The Fatterson, the Superfly, and the too new to know how good it really is PrOcal, have combined to log several hundred miles over the past year. However in just a little of a year the Boone has logged thousands of dirt, gravel, and paved road miles. Like they say (or I say) “the best bike you own is the one you ride the most.” If you’re not riding it, it’s just two wheels and a frame taking up space in your garage.
Over the past year I have used three different sets of tires on my Boone: The 40c WTB Nano, the 35c Clement X’Plor USH, and the just purchased 40c Clement X’Plor MSO. The Nanos probably got the most mileage, but a couple of rides with the X’Plor MSO tires have me pleased. They are a big looking 40c tire, that rolls fast and still handles the dirt and gravel with ease.
I found the 35c X’Plor USH tires fast rolling, but a tad too thin for the sort of sandy dirt and gravel I find myself on. But I find the 40c MSO might be a bit too big. It rolls fast and fits fine, but I’d like to get a look at the 36c version of the X’Plor MSO, that might be the best of both worlds.
Long time readers of the blog will know that I did have some issues with the rear wheel during the first few months. I was breaking spokes about every 200 miles. After a few repairs and a warrantied rear wheel, it was decided that my ass is just too big for the stock spokes and the wheel, and the wheel was relaced with spokes built for body girth and rough roads. That’s been the only issue with the bike over the year.
Some random things you probably don’t want to know…
Is the Boone a great cross bike? In case you didn’t read the above text–I don’t know. I don’t/won’t race cross.
Is the Boone a great gravel road race bike? Again, I don’t know, I’ve never raced it, but given that it’s a race bike that easily gobbles up miles and miles of Michigan dirt and gravel, I don’t see why not.
Is the Boone a great endurance rig for all day, or multiple day, gravel adventures? One more time–I don’t know, my rides are between one and three and a half hours long, if I ever get the time/want/body to go longer again, I’ll let you know.

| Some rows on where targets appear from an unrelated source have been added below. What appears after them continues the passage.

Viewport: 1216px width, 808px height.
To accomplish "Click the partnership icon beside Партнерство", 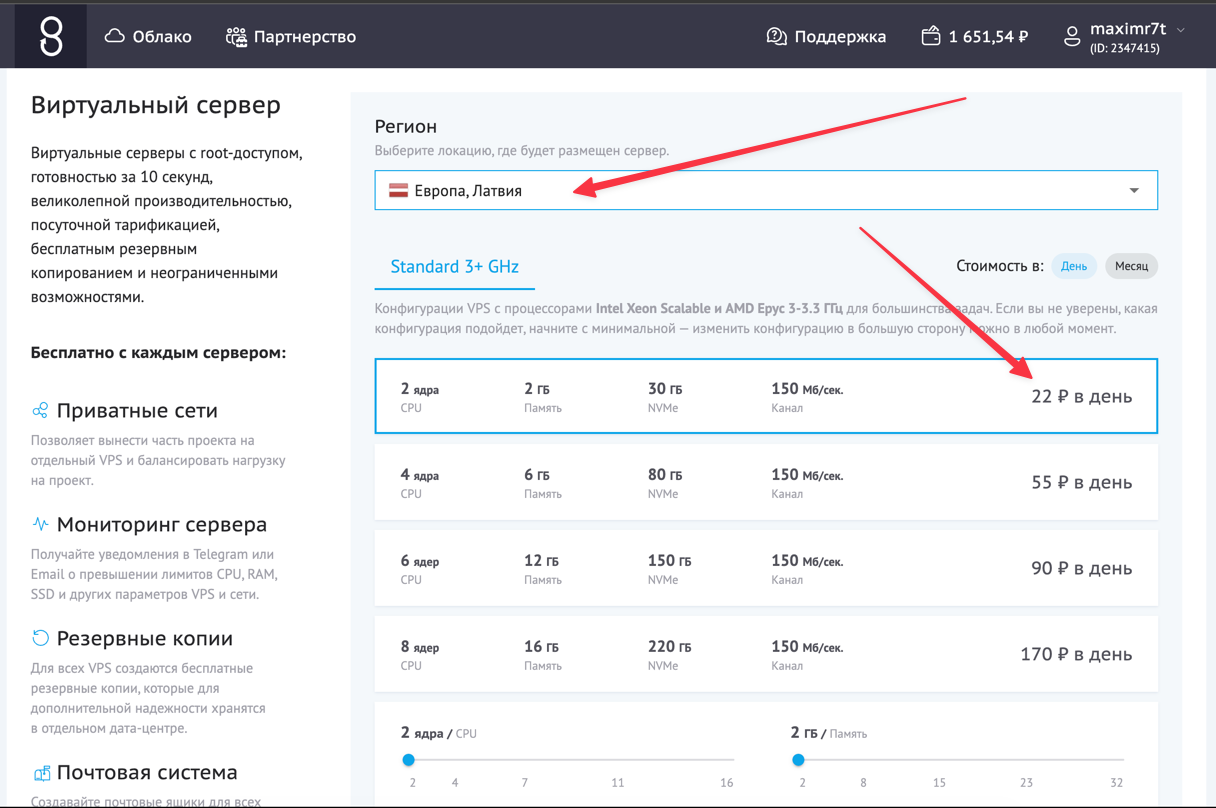I will 236,37.
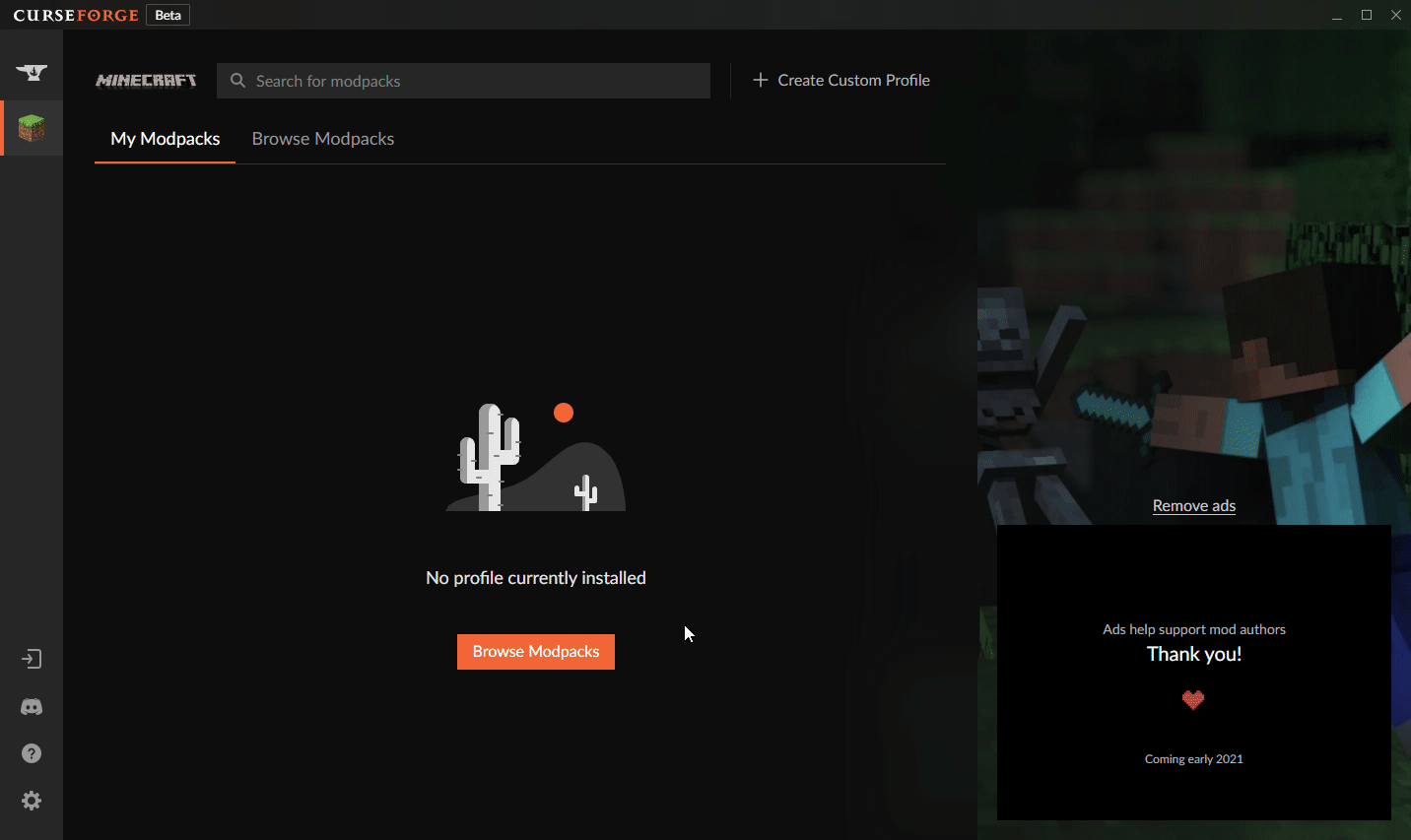This screenshot has height=840, width=1411.
Task: Switch to the Browse Modpacks tab
Action: (x=323, y=139)
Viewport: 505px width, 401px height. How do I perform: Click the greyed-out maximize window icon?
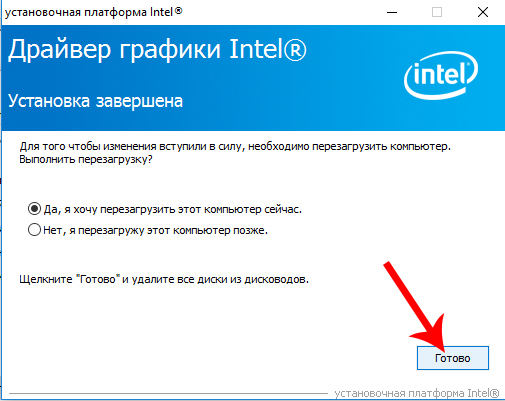(437, 12)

Does the isospeed decoupler really work, or is it some marketing mumbo-jumbo from Trek? Yes, it works. It’s not a full suspension, it’s not a soft tail, but carbon + isospeed decoupler (fat 40c tires don’t hurt either) = way more comfort for seated pedaling over rough roads. Looking down betweenst my fat thighs when powering through stuff I can see it doing its job like a champ. Powering up climbs out of the saddle there is no flex. I’d say Trek got it right.
How is the cross crank for dirt, gravel, and road riding? 90% of the time I am fine with it. It would be nice to have a couple more teeth on the big ring for paved roads, and maybe I’ll look into that someday, but since I do 99% of my rides by myself, don’t race, and worry more about having enough time to process my photos later that day than how fast I’m going, I’d say it’s just fine. As for the small chain ring, there is only one sandy hill on one of my loops where I’ve ever used it, and that is more out of laziness than need.
Is the Boone a great bike to roll over dirt and gravel roads, pavement, and shit Michigan roads while taking photos that will find their way onto the endless supply a mindless drivel that I call a blog and post on the inter-web-o-sphere? Yep. Works for me just great.
So there you go, a bunch of random blathering about my year with the Trek Boone 5 Disc. The bike is one awesome bike. Well, at least until I find a bike that I ride even more, then that bike will be “awesomer.”